WHAT TO WORK ON
Return each line of the records holding the string "computer".

Source data:
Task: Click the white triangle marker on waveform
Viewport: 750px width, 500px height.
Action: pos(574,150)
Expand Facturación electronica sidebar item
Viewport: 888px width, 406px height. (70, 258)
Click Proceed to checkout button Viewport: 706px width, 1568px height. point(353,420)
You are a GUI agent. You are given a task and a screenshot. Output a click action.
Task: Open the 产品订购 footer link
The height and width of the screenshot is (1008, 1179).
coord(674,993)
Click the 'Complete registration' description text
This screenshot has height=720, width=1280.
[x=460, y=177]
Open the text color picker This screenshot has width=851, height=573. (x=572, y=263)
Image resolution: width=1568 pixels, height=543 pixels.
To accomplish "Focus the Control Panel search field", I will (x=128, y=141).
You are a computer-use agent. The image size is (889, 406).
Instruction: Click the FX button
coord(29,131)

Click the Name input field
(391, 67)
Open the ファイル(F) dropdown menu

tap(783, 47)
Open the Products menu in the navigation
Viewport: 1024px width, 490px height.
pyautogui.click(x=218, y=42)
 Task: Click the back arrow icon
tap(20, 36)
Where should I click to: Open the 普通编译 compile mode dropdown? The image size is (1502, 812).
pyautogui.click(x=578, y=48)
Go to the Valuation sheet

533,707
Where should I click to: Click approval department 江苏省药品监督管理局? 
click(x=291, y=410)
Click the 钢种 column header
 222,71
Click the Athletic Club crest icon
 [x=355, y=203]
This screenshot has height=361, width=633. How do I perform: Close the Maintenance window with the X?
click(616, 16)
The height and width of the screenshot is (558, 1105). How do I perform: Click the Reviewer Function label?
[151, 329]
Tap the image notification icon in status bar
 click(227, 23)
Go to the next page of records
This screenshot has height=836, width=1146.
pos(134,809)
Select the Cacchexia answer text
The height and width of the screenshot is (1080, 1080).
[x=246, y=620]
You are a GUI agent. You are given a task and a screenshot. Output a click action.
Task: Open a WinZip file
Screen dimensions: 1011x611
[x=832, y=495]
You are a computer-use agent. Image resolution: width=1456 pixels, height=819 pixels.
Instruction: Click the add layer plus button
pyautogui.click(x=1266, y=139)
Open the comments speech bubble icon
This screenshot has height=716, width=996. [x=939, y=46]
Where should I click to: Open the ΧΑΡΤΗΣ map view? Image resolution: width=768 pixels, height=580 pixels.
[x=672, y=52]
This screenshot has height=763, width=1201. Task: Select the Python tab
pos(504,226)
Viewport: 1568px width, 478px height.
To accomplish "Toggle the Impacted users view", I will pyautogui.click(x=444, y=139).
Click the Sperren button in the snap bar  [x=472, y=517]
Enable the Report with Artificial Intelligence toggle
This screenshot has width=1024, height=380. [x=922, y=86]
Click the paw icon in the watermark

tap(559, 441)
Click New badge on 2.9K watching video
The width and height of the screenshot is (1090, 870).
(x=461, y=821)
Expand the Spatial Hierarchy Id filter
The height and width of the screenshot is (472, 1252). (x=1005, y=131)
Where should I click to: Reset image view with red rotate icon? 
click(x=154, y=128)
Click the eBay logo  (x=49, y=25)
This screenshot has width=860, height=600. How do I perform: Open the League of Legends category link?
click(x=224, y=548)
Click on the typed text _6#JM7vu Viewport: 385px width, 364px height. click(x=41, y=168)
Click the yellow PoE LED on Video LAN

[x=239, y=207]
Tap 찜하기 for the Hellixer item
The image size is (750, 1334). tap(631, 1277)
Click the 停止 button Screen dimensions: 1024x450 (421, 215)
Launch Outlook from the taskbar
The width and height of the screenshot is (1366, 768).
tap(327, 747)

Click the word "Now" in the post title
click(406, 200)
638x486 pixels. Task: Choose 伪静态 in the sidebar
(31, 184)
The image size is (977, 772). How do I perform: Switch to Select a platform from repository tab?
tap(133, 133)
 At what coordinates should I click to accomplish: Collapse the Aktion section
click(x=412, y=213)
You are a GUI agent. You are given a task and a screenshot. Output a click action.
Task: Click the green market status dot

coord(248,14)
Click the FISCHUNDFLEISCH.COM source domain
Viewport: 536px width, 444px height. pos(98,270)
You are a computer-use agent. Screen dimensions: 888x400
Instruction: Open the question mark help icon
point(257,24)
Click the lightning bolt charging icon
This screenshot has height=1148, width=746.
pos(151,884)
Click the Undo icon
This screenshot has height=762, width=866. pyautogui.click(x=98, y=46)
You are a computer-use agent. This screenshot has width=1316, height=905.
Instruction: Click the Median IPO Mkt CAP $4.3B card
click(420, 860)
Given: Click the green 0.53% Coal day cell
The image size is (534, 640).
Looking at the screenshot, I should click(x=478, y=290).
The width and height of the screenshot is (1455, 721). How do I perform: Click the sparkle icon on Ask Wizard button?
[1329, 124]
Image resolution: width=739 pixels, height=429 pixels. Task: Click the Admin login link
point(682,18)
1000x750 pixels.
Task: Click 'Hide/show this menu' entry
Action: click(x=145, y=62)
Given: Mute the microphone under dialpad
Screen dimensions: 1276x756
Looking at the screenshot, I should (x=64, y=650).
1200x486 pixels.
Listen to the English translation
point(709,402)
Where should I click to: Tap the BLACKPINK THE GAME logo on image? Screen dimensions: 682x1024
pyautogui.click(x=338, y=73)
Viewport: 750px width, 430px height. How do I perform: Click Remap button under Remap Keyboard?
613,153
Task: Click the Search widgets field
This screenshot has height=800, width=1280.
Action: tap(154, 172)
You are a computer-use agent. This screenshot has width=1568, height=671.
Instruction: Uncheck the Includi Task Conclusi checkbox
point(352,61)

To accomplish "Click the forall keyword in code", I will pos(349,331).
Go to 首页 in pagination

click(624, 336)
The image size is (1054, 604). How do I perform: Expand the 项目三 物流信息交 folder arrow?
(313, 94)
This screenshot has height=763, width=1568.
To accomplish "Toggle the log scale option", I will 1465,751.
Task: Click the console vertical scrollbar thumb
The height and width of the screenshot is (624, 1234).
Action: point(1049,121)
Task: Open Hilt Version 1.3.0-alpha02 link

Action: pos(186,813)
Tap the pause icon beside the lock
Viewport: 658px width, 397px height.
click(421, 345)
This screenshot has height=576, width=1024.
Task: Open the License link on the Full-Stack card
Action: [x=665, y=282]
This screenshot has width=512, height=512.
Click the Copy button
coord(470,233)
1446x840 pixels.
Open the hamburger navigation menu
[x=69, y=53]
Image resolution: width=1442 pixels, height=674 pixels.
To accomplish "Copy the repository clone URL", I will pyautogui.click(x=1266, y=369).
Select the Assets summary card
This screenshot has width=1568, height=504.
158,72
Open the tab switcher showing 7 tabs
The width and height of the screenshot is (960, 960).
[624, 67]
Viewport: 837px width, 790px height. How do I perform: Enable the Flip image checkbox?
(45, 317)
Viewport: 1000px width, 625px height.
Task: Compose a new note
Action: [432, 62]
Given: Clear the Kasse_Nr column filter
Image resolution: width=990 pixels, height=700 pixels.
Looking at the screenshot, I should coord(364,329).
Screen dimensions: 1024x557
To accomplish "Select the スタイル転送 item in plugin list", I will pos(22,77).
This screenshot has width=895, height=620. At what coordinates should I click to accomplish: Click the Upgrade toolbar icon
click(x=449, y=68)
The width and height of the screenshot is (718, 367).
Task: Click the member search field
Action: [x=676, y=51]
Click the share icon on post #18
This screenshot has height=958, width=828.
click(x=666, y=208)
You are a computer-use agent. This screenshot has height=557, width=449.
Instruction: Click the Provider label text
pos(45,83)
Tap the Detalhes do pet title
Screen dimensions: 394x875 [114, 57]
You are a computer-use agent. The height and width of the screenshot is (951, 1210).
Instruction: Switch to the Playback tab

EXERCISE OUTPUT
You are a computer-use agent. The image size is (889, 406).
You are a computer-use agent. Image resolution: width=1456 pixels, height=819 pixels.
You are a computer-use agent. Screen dimensions: 888x400
You are a computer-use agent. This screenshot has width=1316, height=905.
You are a computer-use agent. This screenshot has width=1568, height=671.
You are a computer-use agent. This screenshot has height=557, width=449.
You are a computer-use agent. The height and width of the screenshot is (951, 1210).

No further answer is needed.